Kering Award for Sustainability: The Final Presentations
‘I love watching everyone’s presentations rehearsals and hearing about their projects,’ one Kering Award finalist stated last week. ‘It’s like doing a Master’s degree in sustainability!’
I have to agree. I’ve worked at the Centre for Sustainable Fashion for three months, the final three months of the 2016 Kering Award for Sustainability, which culminated in presentations by nine exceptionally talented and creative students at Kering’s London headquarters last week. It really was like doing a crash course in sustainable fashion. The projects, developed by students from a variety of different final year BA and MA courses, ranged from material innovation- vegetarian leather made out of mushroom skin- to communication strategies that encouraged consumers to care for their clothes better thus prolonging the life of their garment. Each idea was unique and innovative, and was tangible proof of the power of creativity, especially when dealing with questions of sustainability.
The whole award process started back in November 2015 (months before I even applied for my job at CSF!), when students initially applied for the award. It then developed from January until June, as the shortlist was cut down to thirty students, then again to just ten finalists, and the projects refined.

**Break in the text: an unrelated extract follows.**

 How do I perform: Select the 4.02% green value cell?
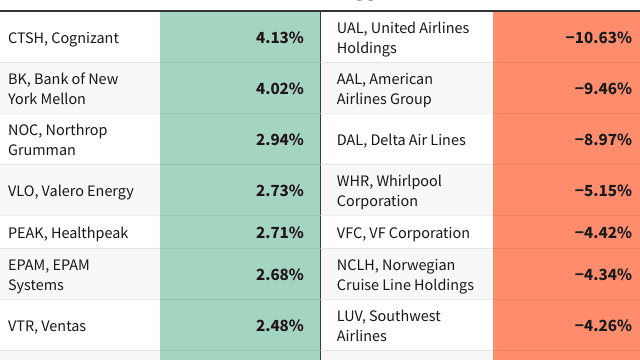[x=240, y=88]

As in the first year of this award programme, the finalists worked with two brands, Stella McCartney and Brioni. Five students were mentored by Brioni- and developed projects around the iconic luxury menswear suit that is synonymous with the name Brioni- and five with Stella McCartney- and brand which holds sustainability at the core of its values. The students had monthly tutorials with representatives from the sustainability department of each brand, as well as visits to both London stores and the HR department at Kering. With each tutorial, the projects were refined and honed, testing was done, research was conducted and presentations were rehearsed, leading ever closer to the big day at Kering HQ.

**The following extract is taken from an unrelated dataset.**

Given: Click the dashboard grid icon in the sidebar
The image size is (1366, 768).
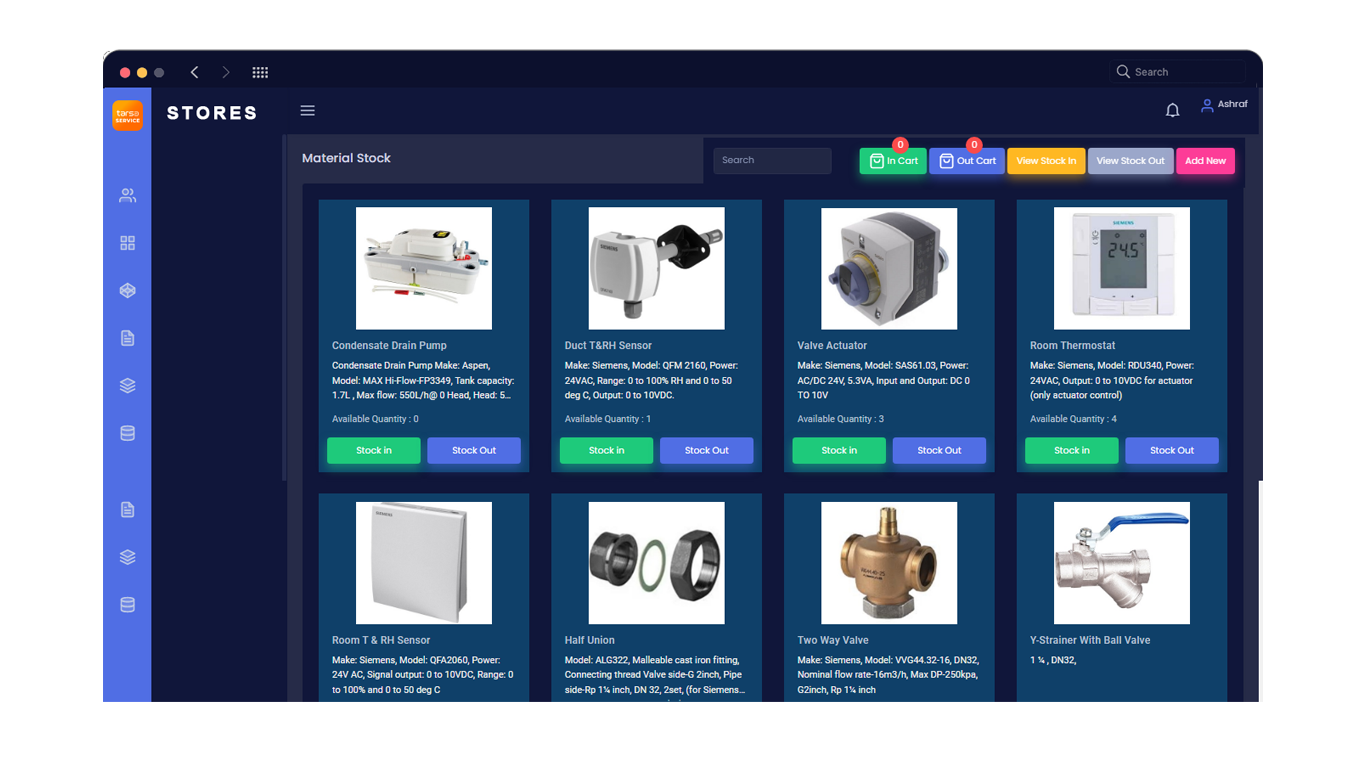Looking at the screenshot, I should pos(127,243).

The Award process culminated in final presentations to a panel which included Frances Corner, head of LCF, Marie-Claire Daveu, Kering’s chief sustainability officer and collection directors, sustainability officers and HR directors from each of the brands. Kering’s London office, a formidable location in itself, on the sixth floor of the impressive and intimidating 62 Buckingham Gate, is the quintessential, corporate office, with floor to ceiling windows that create a dizzying sense of vertigo if you stand too close, and pristine vases bearing huge bouquets of flowers. The impressive setting paired with the even more impressive judging panel meant that nerves were palpable in the green room, as students rehearsed their presentations for one final time, the windows providing the perfect mirror in which to practice.
Each student came out after twenty minutes of presenting their ideas and questioning by the panel, smiling, and the jury was highly complementary of the innovation, care and sheer amount of work that had gone into each project. They commended the complexity of the projects as a whole, and the different way each student had approached the challenge of sustainability within a luxury brand.
Personally, being involved in the Kering Award did feel a little bit like doing a Master’s degree in sustainability- I learned so much from every one of the students, as well as spending time with the mentors, both from the brands and the college. The journey each student has taken, from being selected as one of the final ten shortlisted students, through the regular mentoring, has mirrored my own journey over the last three months- from my first day, when I frantically had to rush out and buy a pair of tights at 9am because I didn’t want to show up on my first day wearing a ripped pair, to the three month probation meeting I had last week. A lot can happen in three months, as has been proven by the students on the Kering award. Jackets have been made, materials tested, presentations written and rewritten, rehearsed and re-rehearsed. And now the students are anxiously waiting to find out who has won each of the coveted prizes…
As for the prizes, €10,000 is awarded to the student from each brand who showed the greatest level of innovation and creativity in their project, while another student, who has shown rigour and professionalism, will win a three month paid internship with each brand. The winners will be announced at the annual Kering talk in November- so watch this space for more information about that.
In the meantime, while the students might be able to relax for the summer, work has already started in the CSF office on planning for next year. If you’re a LCF final year BA or MA student, you are eligible to apply- details about which will be released in November.